A recent study published in Applied Ergonomics has proven maybe one of the most obvious things to anyone who spends a lot of time working at a desk: prolonged sitting with slumped posture causes neck pain and muscle tension (1). With the past few years’ shifting trends back and forth between home office and in-person work, many of us have been made more aware of the ergonomic effects of prolonged sitting in less-than-ideal setups, and are encountering postural pain.
A seemingly obvious solution to avoid the pain associated with prolonged seated posture is to simply move around enough throughout your workday. However, without specific recommendations and strategies to combat the effects of prolonged sitting, this can be difficult to tackle, and the results can be elusive.

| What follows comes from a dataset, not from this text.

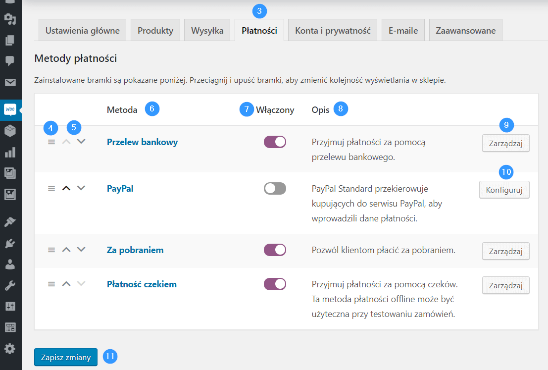
Task: Open the WooCommerce menu icon in sidebar
Action: 10,110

While our top recommendation is always a personalized evaluation and program tailored to you from your physical therapist, here are three additional research-backed approaches, any of which might begin to rescue your routine from the dreaded daily slump:
1. Sit-to-stand setup
Standing desks saw a surge in popularity in the mid-late 2010’s, and while this setup is not available (or appealing) to everyone, consistent shifting between seated and standing positions throughout the day has been proven to reduce postural pain (2). While it can take as few as 15 minutes at a seated work task to provoke postural strain and pain(1), switching back and forth from minutes at a seated work task to provoke postural strain and pain(1), switching back and forth from seated to standing work every 30-60 minutes can still have a significant effect on discomfort (2, 3).
2. Frequent short walkaround breaks – “exercise snacks”

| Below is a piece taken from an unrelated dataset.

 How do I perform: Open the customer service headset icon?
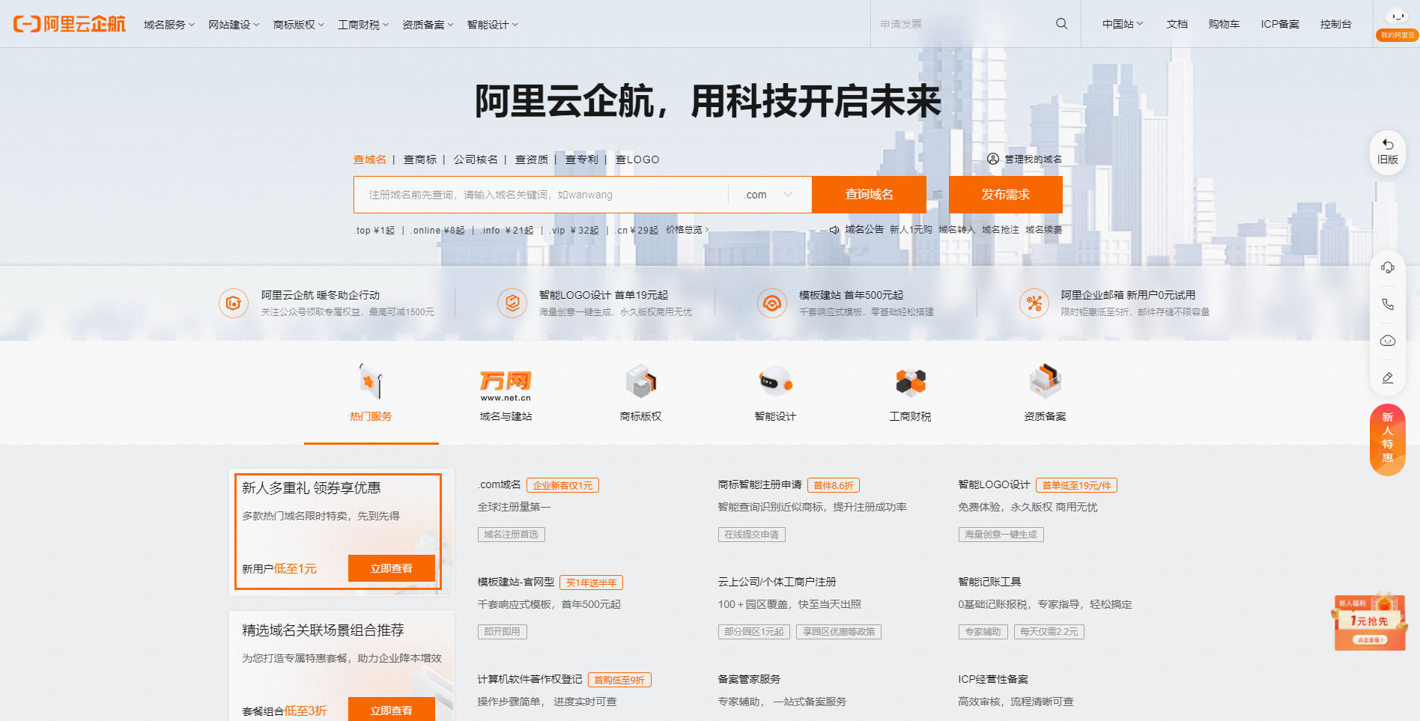[x=1388, y=267]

A research team at Columbia University recently determined that a 5-minute walking break every 30 minutes was the optimal time frame to combat the discomfort, poor mood, and detrimental effects on cardiovascular markers associated with prolonged sitting (4). The simplicity of this exercise ‘snack’ strategy could make it the most repeatable and effective, depending on your scheduling demands. However, half-hourly walk breaks are a very specific recommendation: researchers did not see the same benefits with longer intervals between exercise snacks.

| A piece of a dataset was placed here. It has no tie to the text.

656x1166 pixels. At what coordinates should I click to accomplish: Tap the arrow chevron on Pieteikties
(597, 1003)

3. Neck and shoulder stability exercises
For those of us who enjoy consistent daily movement challenges, an experimental trial in 2016 proved a set of five stabilization exercises targeting shoulder blade control can significantly improve both pain and postural alignment (5). While the sample size was small, the positive effect on muscle activation, postural alignment, and pain were all highly significant in the group assigned to the simple three-times-weekly exercise series for four weeks. If you would like to try your own scapular stabilization program, Centurion has compiled one for you on our YouTube channel entitled Foundations of Scapular Stability, linked HERE,* with exercises that closely overlap with the program outlined in the study cited above.
*If you are experiencing acute neck or shoulder pain or have a recent injury, speak with your PT before starting a new exercise program of any kind.